• Exercise instructions
Exact reproduction of all the data is needed.

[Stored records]
━━━━━━━━

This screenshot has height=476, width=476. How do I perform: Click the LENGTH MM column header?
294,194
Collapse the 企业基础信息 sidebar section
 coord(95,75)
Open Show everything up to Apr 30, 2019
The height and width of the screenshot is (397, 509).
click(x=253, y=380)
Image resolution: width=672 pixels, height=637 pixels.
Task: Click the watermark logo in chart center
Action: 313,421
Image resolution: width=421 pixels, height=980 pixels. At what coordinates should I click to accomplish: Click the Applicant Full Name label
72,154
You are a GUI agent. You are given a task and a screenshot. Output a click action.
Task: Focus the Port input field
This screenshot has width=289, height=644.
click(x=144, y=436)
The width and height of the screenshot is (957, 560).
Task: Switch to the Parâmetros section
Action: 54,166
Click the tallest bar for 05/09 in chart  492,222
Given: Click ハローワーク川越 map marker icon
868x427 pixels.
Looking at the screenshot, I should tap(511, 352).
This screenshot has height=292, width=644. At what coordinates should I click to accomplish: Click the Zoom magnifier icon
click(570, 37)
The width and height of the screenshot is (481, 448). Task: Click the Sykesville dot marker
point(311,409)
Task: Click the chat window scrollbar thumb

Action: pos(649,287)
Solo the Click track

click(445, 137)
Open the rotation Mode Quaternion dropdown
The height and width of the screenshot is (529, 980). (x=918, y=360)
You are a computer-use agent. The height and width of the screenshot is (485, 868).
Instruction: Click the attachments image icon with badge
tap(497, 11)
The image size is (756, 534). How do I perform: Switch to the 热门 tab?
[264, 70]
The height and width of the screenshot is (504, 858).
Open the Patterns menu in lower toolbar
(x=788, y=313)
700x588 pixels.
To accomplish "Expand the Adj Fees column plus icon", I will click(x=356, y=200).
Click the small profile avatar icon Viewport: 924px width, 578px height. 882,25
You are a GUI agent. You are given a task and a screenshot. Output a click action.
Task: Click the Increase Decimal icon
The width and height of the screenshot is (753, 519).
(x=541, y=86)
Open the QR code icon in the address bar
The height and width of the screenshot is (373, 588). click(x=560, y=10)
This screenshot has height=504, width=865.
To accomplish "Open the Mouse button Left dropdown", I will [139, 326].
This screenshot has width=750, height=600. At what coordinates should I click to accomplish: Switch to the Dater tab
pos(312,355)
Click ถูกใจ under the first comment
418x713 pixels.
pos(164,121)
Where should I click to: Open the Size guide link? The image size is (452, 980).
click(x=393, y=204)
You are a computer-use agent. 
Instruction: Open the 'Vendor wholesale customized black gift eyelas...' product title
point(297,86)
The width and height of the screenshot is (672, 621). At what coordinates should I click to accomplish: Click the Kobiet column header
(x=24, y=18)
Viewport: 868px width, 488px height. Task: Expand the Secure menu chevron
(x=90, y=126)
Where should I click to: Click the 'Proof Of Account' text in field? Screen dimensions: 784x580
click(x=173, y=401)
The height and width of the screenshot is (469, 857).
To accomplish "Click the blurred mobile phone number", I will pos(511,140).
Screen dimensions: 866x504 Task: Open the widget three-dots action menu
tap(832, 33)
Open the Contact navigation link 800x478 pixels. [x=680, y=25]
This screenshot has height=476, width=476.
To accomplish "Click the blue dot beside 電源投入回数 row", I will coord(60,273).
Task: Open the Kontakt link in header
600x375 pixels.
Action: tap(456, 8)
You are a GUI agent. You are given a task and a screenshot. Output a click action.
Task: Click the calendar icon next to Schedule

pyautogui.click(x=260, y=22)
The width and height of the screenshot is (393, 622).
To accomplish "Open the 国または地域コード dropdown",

━━━━━━━━

• Response
This screenshot has height=476, width=476. How do I perform: Click the LENGTH MM column header?
294,194
Collapse the 企业基础信息 sidebar section
 coord(95,75)
Open Show everything up to Apr 30, 2019
The height and width of the screenshot is (397, 509).
click(x=253, y=380)
Image resolution: width=672 pixels, height=637 pixels.
Task: Click the watermark logo in chart center
Action: 313,421
Image resolution: width=421 pixels, height=980 pixels. At what coordinates should I click to accomplish: Click the Applicant Full Name label
72,154
You are a GUI agent. You are given a task and a screenshot. Output a click action.
Task: Focus the Port input field
This screenshot has width=289, height=644.
click(x=144, y=436)
The width and height of the screenshot is (957, 560).
Task: Switch to the Parâmetros section
Action: 54,166
Click the tallest bar for 05/09 in chart  492,222
Given: Click ハローワーク川越 map marker icon
868x427 pixels.
Looking at the screenshot, I should tap(511, 352).
This screenshot has height=292, width=644. At what coordinates should I click to accomplish: Click the Zoom magnifier icon
click(570, 37)
The width and height of the screenshot is (481, 448). Task: Click the Sykesville dot marker
point(311,409)
Task: Click the chat window scrollbar thumb

Action: pos(649,287)
Solo the Click track

click(445, 137)
Open the rotation Mode Quaternion dropdown
The height and width of the screenshot is (529, 980). (x=918, y=360)
You are a computer-use agent. The height and width of the screenshot is (485, 868).
Instruction: Click the attachments image icon with badge
tap(497, 11)
The image size is (756, 534). How do I perform: Switch to the 热门 tab?
[264, 70]
The height and width of the screenshot is (504, 858).
Open the Patterns menu in lower toolbar
(x=788, y=313)
700x588 pixels.
To accomplish "Expand the Adj Fees column plus icon", I will click(x=356, y=200).
Click the small profile avatar icon Viewport: 924px width, 578px height. 882,25
You are a GUI agent. You are given a task and a screenshot. Output a click action.
Task: Click the Increase Decimal icon
The width and height of the screenshot is (753, 519).
(x=541, y=86)
Open the QR code icon in the address bar
The height and width of the screenshot is (373, 588). click(x=560, y=10)
This screenshot has height=504, width=865.
To accomplish "Open the Mouse button Left dropdown", I will [139, 326].
This screenshot has width=750, height=600. At what coordinates should I click to accomplish: Switch to the Dater tab
pos(312,355)
Click ถูกใจ under the first comment
418x713 pixels.
pos(164,121)
Where should I click to: Open the Size guide link? The image size is (452, 980).
click(x=393, y=204)
You are a computer-use agent. 
Instruction: Open the 'Vendor wholesale customized black gift eyelas...' product title
point(297,86)
The width and height of the screenshot is (672, 621). At what coordinates should I click to accomplish: Click the Kobiet column header
(x=24, y=18)
Viewport: 868px width, 488px height. Task: Expand the Secure menu chevron
(x=90, y=126)
Where should I click to: Click the 'Proof Of Account' text in field? Screen dimensions: 784x580
click(x=173, y=401)
The height and width of the screenshot is (469, 857).
To accomplish "Click the blurred mobile phone number", I will pos(511,140).
Screen dimensions: 866x504 Task: Open the widget three-dots action menu
tap(832, 33)
Open the Contact navigation link 800x478 pixels. [x=680, y=25]
This screenshot has height=476, width=476.
To accomplish "Click the blue dot beside 電源投入回数 row", I will coord(60,273).
Task: Open the Kontakt link in header
600x375 pixels.
Action: tap(456, 8)
You are a GUI agent. You are given a task and a screenshot. Output a click action.
Task: Click the calendar icon next to Schedule

pyautogui.click(x=260, y=22)
The width and height of the screenshot is (393, 622).
To accomplish "Open the 国または地域コード dropdown",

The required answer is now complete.